■ Task goal:
Could you copy each line of the entries that contains "options"?

------------------------------------------------------------

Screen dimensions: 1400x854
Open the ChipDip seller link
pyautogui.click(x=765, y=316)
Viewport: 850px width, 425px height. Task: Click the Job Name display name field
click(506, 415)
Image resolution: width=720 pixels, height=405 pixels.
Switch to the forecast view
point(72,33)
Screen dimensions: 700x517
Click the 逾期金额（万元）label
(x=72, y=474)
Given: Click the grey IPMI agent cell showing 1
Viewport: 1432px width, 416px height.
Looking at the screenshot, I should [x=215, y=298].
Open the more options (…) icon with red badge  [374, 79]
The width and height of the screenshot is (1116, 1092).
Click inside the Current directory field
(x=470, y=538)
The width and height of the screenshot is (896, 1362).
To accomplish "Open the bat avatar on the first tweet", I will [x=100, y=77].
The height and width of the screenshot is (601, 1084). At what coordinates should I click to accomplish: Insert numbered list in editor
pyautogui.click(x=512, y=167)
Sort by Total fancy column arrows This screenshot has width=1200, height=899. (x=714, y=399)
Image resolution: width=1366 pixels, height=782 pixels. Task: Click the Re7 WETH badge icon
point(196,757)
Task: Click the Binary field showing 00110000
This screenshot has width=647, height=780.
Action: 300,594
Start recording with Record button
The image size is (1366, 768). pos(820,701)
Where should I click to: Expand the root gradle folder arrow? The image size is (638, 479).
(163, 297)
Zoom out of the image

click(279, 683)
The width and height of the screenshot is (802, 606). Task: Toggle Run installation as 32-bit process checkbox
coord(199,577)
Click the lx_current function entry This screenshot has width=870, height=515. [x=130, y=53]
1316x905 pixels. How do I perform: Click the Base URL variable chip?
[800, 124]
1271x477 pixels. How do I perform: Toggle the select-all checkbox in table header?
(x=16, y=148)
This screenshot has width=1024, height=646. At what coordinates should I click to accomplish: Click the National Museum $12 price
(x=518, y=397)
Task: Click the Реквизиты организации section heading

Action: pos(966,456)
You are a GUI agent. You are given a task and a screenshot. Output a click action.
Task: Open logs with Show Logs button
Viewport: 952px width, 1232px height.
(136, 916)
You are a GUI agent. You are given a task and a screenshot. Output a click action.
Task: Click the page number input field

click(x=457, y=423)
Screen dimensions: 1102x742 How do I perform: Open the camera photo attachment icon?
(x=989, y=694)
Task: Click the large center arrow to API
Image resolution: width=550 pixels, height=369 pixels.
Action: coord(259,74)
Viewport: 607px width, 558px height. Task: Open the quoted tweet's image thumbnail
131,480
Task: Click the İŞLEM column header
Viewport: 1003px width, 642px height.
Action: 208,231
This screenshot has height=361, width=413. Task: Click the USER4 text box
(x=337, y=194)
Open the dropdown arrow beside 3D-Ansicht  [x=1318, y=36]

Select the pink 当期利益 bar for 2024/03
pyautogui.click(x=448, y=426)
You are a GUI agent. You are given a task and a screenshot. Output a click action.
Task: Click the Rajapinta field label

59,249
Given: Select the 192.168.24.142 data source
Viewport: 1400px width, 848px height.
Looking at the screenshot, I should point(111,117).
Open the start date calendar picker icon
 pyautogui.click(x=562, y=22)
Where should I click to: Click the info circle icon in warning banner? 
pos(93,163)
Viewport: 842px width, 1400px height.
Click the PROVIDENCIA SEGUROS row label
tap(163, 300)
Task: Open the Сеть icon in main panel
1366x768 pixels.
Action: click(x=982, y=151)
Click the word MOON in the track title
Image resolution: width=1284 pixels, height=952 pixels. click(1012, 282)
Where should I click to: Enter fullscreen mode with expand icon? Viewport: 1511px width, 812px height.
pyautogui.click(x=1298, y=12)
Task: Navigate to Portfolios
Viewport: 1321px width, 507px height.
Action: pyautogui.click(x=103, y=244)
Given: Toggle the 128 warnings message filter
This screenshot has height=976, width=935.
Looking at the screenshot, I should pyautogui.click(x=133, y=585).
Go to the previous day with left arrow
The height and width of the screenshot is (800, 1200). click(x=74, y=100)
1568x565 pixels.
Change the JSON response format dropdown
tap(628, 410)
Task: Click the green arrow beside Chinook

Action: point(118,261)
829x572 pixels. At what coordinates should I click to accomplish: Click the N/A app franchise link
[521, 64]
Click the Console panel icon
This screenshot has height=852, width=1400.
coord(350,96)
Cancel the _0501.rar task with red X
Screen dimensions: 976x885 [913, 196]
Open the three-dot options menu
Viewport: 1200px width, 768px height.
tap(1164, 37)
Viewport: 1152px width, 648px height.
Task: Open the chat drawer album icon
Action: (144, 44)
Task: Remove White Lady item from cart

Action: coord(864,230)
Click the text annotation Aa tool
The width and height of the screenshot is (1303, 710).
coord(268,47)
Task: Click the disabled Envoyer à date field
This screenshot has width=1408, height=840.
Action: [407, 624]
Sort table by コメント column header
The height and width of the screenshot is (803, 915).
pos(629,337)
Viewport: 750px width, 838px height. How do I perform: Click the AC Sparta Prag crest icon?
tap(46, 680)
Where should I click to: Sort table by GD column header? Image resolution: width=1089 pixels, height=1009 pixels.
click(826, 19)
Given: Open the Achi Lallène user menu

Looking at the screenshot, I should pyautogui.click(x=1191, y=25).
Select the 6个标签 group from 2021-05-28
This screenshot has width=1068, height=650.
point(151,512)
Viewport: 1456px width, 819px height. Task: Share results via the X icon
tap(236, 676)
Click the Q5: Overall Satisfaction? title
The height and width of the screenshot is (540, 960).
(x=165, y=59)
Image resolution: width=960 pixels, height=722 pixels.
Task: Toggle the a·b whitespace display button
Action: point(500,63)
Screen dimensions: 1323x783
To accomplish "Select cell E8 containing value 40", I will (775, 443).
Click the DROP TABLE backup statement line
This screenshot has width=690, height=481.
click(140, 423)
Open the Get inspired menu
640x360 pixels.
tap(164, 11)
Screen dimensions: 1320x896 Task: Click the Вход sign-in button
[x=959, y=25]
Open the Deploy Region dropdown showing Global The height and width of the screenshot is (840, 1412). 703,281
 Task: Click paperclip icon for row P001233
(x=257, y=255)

------------------------------------------------------------

■ Solution:
Open the more options (…) icon with red badge  [374, 79]
Open the three-dot options menu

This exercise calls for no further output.